> _Objetivo de tarea_
Por favor, di cuántas líneas de las filas de abajo contienen la palabra "Select", distinguiendo entre mayúsculas y minúsculas. Responde solo con el número.

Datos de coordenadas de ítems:
· · · ·

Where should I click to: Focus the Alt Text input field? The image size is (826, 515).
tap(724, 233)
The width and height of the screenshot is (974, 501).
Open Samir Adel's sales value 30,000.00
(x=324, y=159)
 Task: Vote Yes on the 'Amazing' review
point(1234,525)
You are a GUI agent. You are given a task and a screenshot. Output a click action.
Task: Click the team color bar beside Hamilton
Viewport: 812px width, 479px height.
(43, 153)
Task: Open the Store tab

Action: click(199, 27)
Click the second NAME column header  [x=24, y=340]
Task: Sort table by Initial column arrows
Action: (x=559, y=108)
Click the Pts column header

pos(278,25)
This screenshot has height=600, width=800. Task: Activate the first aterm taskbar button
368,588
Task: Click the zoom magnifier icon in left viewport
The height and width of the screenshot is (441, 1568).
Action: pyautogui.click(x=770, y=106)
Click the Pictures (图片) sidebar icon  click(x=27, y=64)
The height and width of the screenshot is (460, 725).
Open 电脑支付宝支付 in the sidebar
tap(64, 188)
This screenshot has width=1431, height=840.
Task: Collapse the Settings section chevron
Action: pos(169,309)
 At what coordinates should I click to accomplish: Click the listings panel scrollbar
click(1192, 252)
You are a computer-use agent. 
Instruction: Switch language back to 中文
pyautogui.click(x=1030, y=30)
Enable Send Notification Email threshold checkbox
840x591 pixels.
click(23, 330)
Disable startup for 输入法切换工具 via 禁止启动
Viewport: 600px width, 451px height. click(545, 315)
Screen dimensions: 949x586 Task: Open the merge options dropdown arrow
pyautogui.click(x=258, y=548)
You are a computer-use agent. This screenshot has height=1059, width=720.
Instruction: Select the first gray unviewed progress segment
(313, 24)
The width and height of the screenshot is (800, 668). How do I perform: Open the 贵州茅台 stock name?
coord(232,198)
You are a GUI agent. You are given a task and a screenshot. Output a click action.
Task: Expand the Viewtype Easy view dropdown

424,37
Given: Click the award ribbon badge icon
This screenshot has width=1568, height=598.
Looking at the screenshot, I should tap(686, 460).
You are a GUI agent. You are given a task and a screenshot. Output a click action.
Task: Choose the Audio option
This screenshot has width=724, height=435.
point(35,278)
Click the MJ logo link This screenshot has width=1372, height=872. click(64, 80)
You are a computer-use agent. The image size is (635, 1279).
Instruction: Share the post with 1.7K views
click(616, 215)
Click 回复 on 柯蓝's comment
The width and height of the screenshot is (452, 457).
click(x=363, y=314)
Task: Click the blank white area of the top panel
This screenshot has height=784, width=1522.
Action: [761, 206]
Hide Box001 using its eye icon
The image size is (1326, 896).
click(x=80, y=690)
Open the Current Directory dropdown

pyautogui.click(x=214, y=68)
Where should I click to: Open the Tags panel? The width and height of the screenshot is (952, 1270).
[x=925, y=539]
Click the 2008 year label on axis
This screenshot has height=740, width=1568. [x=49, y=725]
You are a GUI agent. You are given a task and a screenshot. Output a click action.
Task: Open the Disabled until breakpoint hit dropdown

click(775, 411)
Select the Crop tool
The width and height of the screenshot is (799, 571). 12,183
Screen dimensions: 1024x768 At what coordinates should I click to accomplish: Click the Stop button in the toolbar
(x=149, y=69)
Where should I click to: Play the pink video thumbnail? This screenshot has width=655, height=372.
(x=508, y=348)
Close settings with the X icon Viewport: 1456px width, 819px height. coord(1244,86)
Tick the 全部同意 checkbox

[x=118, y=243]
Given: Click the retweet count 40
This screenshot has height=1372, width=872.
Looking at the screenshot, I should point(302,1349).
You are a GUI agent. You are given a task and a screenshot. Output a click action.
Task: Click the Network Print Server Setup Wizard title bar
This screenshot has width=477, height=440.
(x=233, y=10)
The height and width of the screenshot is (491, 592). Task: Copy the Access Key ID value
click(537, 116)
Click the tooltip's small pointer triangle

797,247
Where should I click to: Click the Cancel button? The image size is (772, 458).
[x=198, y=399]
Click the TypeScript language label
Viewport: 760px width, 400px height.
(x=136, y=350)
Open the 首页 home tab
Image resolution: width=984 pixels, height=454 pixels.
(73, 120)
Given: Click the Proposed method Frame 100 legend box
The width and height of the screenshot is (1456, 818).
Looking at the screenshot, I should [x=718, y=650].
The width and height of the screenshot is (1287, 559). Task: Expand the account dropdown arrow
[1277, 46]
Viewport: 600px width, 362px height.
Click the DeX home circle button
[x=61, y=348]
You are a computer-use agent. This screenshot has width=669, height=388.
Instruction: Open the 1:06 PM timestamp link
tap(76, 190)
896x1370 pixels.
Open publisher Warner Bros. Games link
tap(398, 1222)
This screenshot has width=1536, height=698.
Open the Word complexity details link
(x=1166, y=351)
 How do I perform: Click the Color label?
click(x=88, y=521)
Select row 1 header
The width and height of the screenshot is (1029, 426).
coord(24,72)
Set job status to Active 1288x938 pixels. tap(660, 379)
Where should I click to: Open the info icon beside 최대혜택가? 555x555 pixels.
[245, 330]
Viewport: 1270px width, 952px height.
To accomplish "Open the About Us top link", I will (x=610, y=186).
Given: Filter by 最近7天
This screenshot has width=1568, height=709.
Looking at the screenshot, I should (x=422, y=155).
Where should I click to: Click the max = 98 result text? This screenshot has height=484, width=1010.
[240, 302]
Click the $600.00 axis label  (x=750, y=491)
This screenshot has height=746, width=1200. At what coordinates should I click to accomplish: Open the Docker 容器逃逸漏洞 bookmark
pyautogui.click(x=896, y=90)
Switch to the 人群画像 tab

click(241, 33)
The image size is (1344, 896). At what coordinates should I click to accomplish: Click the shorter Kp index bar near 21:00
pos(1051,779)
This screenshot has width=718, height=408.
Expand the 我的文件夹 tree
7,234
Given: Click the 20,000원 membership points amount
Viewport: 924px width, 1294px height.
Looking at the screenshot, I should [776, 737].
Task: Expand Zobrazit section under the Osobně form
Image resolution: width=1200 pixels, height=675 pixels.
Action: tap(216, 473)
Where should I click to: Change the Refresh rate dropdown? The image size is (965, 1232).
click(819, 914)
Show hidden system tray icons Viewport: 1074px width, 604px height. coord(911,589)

· · · ·

> _Respuesta escrita_
3